Mathieu Laca, La Nuit de l'Oracle (détail) 2011
(English follows)
À mon premier contact avec l’œuvre de Mathieu
Laca, La Nuit de l’Oracle, j’ai réagi de manière bien étrange. J’ai ressenti
une espèce de tristesse mêlée d’érotisme, une nostalgie indescriptible mais
assurément sensuelle. La scène représentée est forte et puissante, mais
également mystérieuse ; le tableau me parlait comme rarement une œuvre n’a
su le faire. Ce n’est que bien plus tard que j’ai compris ce que cette œuvre
voulait me dire.
Mes années d’études au Collège Universitaire
(établissement ancêtre du cégep) n’ont pas été mes plus heureuses, loin de là.
Je vivais seul dans une ville que je ne connaissais pas, et je devais
travailler d’arrache-pied pour apprendre le latin, le grec ancien, la
littérature française et malheureusement bien d’autres matières qui semblaient
toutes plus assommantes et inutiles au jeune de 17 ans que j’étais. Par contre,
comme ma mère l’exigeait, je me devais d’être le meilleur élève de ma
classe ; ma mère a toujours été pour moi un tyran qui n’exige rien de
moins que l’on satisfasse ses moindres caprices. Alors, pour éviter de sombrer
inévitablement et définitivement dans la démence, je passais d’interminables
heures à contempler les œuvres d’art qui illustraient mes manuels scolaires.
L’une d’elles me fascinait particulièrement : il s’agissait de l’œuvre Les
Sabines de Jacques-Louis David. Bien sûr, les superbes corps nus y étaient pour
beaucoup dans le trouble que je ressentais mais l’émotion dépassait largement
la banale excitation sexuelle. J’ai passé des heures, de longues et très
plaisantes heures simplement à admirer cette scène.

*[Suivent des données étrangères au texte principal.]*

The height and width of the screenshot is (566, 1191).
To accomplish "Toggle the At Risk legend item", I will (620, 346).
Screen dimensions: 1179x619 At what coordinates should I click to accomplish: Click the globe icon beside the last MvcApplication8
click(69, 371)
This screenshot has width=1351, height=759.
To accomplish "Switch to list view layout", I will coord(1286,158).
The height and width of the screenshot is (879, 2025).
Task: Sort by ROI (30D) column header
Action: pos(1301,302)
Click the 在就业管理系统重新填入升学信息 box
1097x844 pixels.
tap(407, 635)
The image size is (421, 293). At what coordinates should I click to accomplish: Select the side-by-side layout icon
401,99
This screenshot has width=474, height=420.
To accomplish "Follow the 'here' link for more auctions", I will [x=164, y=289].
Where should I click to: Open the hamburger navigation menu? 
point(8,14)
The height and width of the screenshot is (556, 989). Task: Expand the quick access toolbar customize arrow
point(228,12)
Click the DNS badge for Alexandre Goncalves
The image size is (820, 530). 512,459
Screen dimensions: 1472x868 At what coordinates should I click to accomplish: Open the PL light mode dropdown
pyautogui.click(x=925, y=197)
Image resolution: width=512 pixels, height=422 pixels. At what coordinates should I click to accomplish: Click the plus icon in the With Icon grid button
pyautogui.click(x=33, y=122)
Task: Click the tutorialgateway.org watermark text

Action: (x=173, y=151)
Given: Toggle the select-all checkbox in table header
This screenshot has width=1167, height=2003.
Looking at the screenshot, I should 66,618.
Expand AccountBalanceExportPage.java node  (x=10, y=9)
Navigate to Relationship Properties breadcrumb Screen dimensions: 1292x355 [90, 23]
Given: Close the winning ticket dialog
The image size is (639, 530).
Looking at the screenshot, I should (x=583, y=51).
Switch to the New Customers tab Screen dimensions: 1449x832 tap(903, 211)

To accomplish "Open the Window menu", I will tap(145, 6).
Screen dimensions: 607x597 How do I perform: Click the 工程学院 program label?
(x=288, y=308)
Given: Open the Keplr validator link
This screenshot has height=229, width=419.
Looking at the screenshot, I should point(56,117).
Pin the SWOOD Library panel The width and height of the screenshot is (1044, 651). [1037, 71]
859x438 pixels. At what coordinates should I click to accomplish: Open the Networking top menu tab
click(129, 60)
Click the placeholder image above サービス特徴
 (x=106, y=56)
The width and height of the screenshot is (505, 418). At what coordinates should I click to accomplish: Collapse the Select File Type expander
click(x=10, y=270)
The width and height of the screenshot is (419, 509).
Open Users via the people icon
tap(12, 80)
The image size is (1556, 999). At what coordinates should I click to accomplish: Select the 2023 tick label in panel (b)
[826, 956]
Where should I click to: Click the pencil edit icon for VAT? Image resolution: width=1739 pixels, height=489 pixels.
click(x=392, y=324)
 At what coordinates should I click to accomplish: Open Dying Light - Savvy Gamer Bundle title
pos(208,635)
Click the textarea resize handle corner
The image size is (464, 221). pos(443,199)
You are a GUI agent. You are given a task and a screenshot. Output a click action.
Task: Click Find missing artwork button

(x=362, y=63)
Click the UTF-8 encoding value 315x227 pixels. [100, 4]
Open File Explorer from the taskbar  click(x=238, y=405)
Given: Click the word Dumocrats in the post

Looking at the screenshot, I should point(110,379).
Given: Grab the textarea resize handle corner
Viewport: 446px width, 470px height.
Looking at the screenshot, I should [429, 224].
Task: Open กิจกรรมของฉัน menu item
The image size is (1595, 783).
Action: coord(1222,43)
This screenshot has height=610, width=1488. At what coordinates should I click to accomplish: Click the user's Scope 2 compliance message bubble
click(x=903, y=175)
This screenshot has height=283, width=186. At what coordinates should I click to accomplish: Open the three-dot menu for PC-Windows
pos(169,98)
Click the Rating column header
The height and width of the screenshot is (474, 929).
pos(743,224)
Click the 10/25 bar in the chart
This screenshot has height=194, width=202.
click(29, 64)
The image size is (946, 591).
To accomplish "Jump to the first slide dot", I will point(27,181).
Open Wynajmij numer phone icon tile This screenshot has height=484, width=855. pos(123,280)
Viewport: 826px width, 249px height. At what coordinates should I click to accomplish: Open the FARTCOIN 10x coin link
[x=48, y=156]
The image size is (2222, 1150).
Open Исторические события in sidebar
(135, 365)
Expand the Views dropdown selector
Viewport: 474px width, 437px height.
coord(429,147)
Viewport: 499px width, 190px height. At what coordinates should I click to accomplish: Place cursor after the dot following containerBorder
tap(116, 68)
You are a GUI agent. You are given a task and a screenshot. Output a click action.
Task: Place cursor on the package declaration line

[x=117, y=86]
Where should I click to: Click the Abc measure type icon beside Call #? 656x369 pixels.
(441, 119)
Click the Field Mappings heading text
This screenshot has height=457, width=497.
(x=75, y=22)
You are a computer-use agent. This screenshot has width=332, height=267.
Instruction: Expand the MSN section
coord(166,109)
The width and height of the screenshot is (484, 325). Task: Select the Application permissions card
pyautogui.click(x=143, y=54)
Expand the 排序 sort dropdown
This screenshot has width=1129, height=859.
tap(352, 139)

C’est à cette œuvre que me fait penser La Nuit
de l’Oracle. Y a-t-il une parenté à ce point évidente entre les deux
œuvres ? Rien n’est moins sûr ! Ce n’est qu’une impression, une bien
étrange mais bien plaisante impression. Plaisante car cette impression me vient
d’une période bien importante de ma vie, cette période de mon existence au
cours de laquelle j’ai compris que la vie peut nous procurer des plaisirs bien
subtils, des plaisirs bien plus sensuels que tout ce que j’ai pu ressentir au
cours de mon enfance.
Je pense que l’œuvre de David a fait pour moi
ce que le Saint-Sébastien de Guido Reni a fait dans la vie de Yukio Mishima.
Dans sa Confession d’un Masque, Mishima raconte comment l’œuvre de Reni lui a
valu sa première véritable expérience sexuelle.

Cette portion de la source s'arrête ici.